# Extension to an R Package: brew gets a weave

July 28, 2010
By

(This article was first published on BioStatMatt » R, and kindly contributed to R-bloggers)

I’ve had enough of copy and pasting output from my R session into my email editor, blog, etc. I need something like Sweave for plain text files. In particular, I want the result of parsing

<>=
f <- function(x) {
x + 1
}
f(1)
@


with Sweave, but without the latex markup. For example, the Sweave output of this code chunk looks like this

\begin{Schunk}
\begin{Sinput}
> f <- function(x) {
+     x + 1
+ }
> f(1)
\end{Sinput}
\begin{Soutput}
[1] 2
\end{Soutput}
\end{Schunk}


But I want something like

> f <- function(x) {
+     x + 1
+ }
> f(1)
[1] 2


From my latest reading (today) of the Sweave manual, Sweave does not have a documented option for this. I decided not to explore the code base of Sweave just yet, due to its size (src/library/utils/R/Sweave.R is nearly 1000 lines, and half are related to the RweaveLatex driver). I think it’s probably overkill to write an Sweave driver for my purpose.

The brew package, by Jeff Horner is a nice little package that does something similar to Sweave for text files. The source code for brew is still manageable in size, so I decided to start there. I had originally thought that the brew package incorporated the type of functionality I mentioned above, but it does not. However, brew allows the user to provide their own ‘template’ parsing function. Essentially, when brew encounters the delimiters ‘<%%‘ and ‘%%>‘ in a text file, the text within the delimiters is passed to the user-supplied template parsing function, which should return a character vector to be printed in place of the delimited text.

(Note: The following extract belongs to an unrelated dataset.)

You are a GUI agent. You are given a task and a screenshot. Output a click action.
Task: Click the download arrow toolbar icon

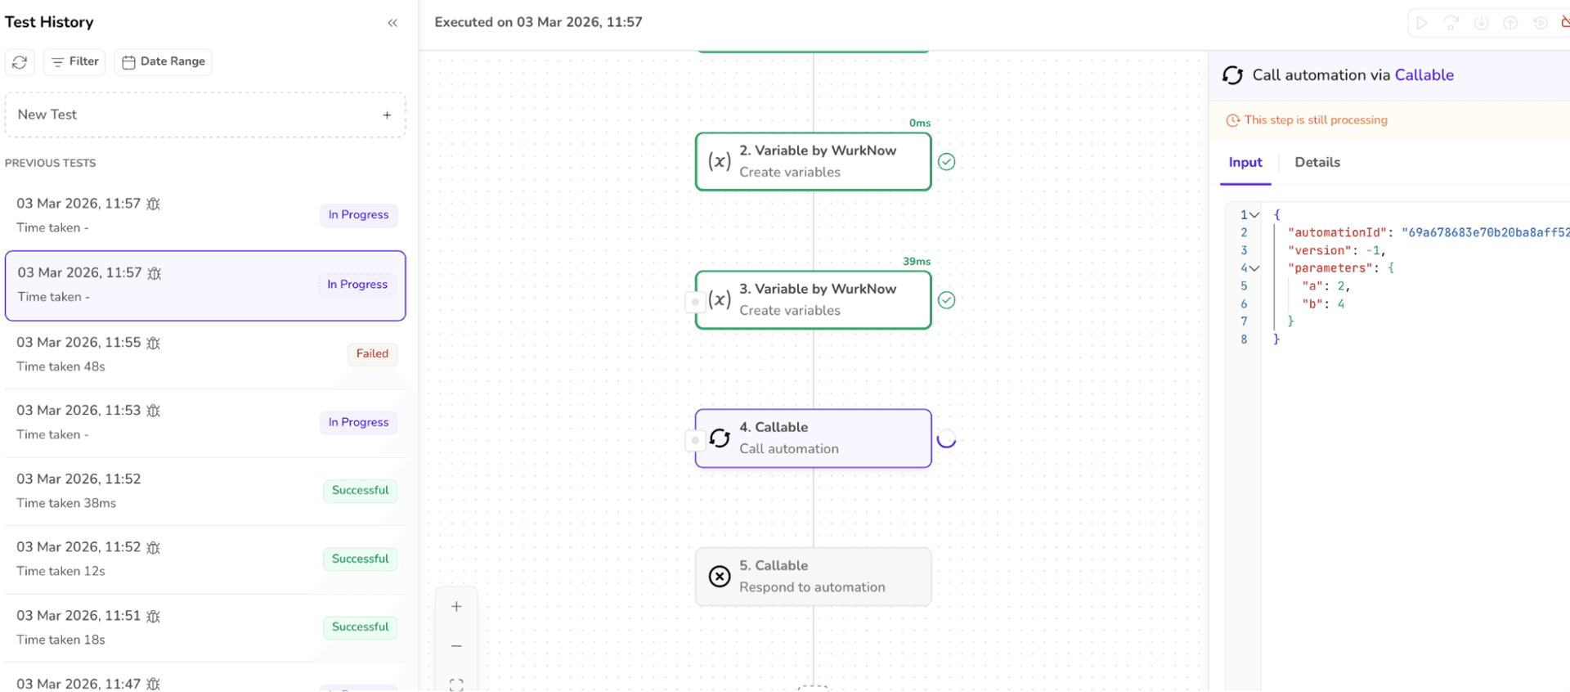(x=1481, y=23)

In order to duplicate a the desired portion of Sweave functionality in brew , I wrote the following template parsing function.

brew.weave <- function(code) {
out <- ''
exr <- try(parse(text=code),TRUE)
if(inherits(exr, "try-error"))
return(exr)
env <- new.env(parent=sys.frame(sys.parent()))
for(i in 1:length(exr)) {
dep <- deparse(exr[[i]])
for(j in 1:length(dep)) {
pmt <- ifelse(j > 1,
getOption("continue"),
getOption("prompt"))
out <- paste(out, pmt, dep[j], '\n', sep='')
}
res <- try(capture.output(eval(exr[i], env)),TRUE)
if(length(res)>0) {
res <- paste(res, collapse='\n', sep='')
if(!grepl("^.*\n\$", res))
res <- paste(res, '\n')
out <- paste(out, res, sep='')
}
}
return(out)
}


The first block below is a file (featurefull.brew) I modified from the brew source package that demonstrates all of the brew functionality, and the extended functionality provided by brew.weave. The second block shows the default output of brew for this file. The third block shows the output using the brew.weave template function.

1. You won't see this R output, but it will run. <% foo <- 'bar' %>
Now foo is <%=foo%> and today is <%=format(Sys.time(),'%B %d, %Y')%>.
<%# Comment -- ignored -- useful in testing.
Also notice the dash-percent-gt.
It chops off the trailing newline.
You can add it to any percent-gt. -%>
How about generating a template from a template?
<%%
foo <- 'fee fi fo fum'
bar <- function(x) {
x + 1
}
bar(1)
%%>
foo is still <%=foo%>.

2. > brew::brew("featurefull.brew")
You won't see this R output, but it will run.
Now foo is bar and today is July 26, 2010.
How about generating a template from a template?
<%
foo <- 'fee fi fo fum'
bar <- function(x) {
x + 1
}
bar(1)
%>
foo is still bar.

3. > brew::brew("featurefull.brew", tplParser=brew.weave)
You won't see this R output, but it will run.
Now foo is bar and today is July 26, 2010.
How about generating a template from a template?
> foo <- "fee fi fo fum"
> bar <- function(x) {
+     x + 1
+ }
> bar(1)
[1] 2

foo is still bar.


There are (of course) some limitations. This extension applies only to output that can be captured with the capture.output function in the utils package. Also, brew does not provide a mechanism to propagate changes to the R environment made by template (<%% %%>) code. Also, I might like to simultaneously HTML escape the output for easy pasting into hypertext documents. This could be done with additional template parsers in brew. However, you can only use one template parser at a time.

Another interesting possibility would be to use the evaluate function and others in Hadley Wickham’s new package evaluate, as the intended purpose of this package seems to be in support of brew and Sweave-like functionality. I have a potential extension/solution to the issues above (and potential package if there is interest) that I’ll discuss in a later post.